Visiblement, la prestation du meilleur buteur de l’AS Saint-Étienne face à l’Équateur n’a donc fait que le conforter dans ces attentes. Auteur de deux dernières saisons pleines, physiquement affûté et en pleine montée en puissance, Bafétimbi Gomis a convaincu le sélectionneur de lui laisser sa chance. Sa sélection n’est donc pas si surprenante au vu du rendement du jeune attaquant. Avec 16 buts inscrits durant l’exercice 2007/2008, il a pris les rênes de son destin pour disputer sa première grande compétition internationale.
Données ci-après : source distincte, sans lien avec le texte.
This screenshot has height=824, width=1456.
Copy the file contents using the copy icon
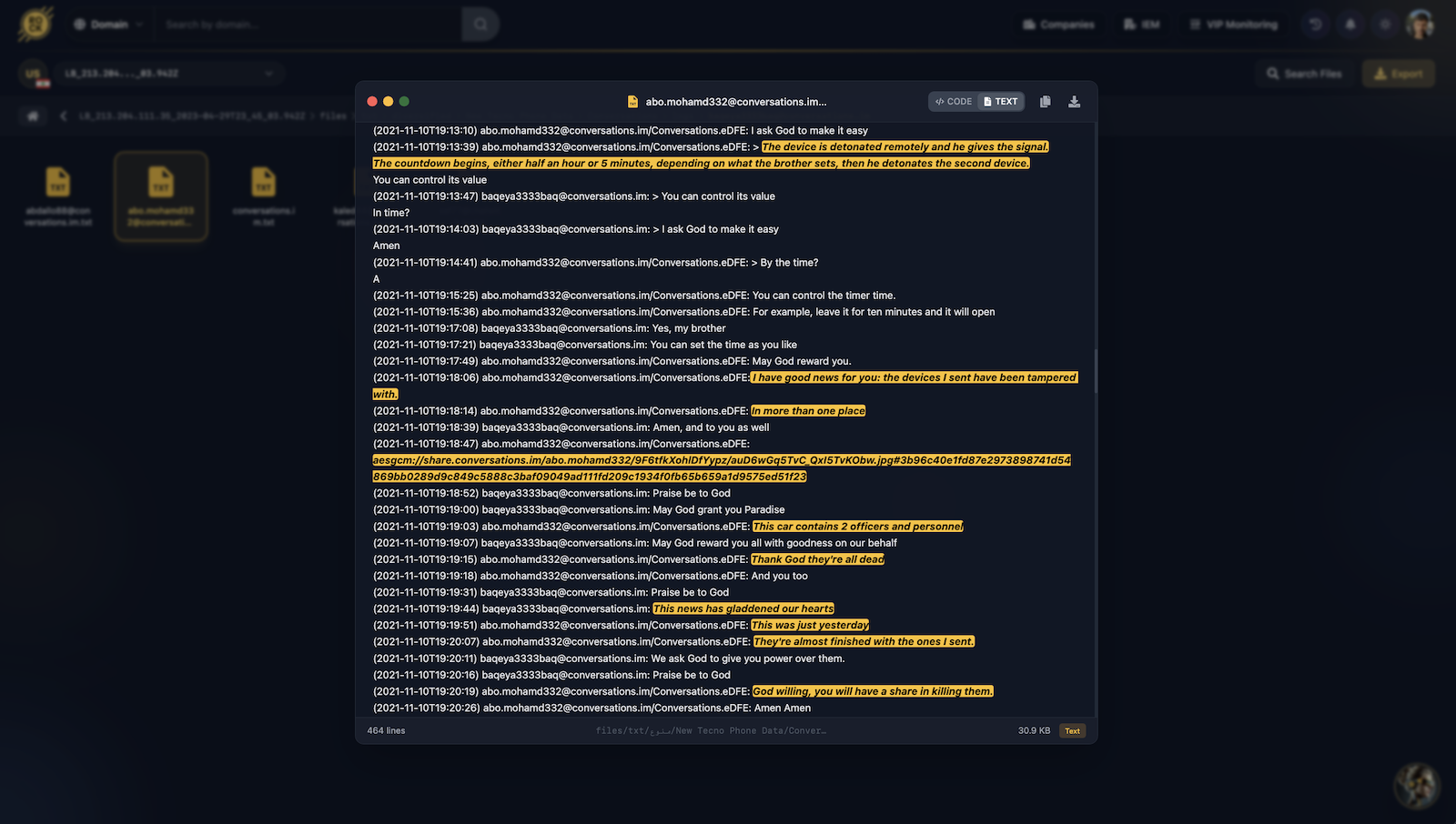pos(1045,101)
Gomis au faîte de sa saison
Ses facultés à s’intégrer si facilement dans le dispositif de l’équipe de France ont également dû lui ouvrir un peu plus les portes du groupe. Bafétimbi Gomis a montré qu’il jouait au service du collectif et non l’inverse. Toujours très disponible pour ses coéquipiers, il a considérablement ouvert le jeu de l’équipe de France grâce à sa mobilité et la qualité de ses appels. Efficace pour se démarquer et proposer une solution aux ailiers, il a également fait preuve d’une technique redoutable, que ce soit dans son jeu ou sur ses deux buts.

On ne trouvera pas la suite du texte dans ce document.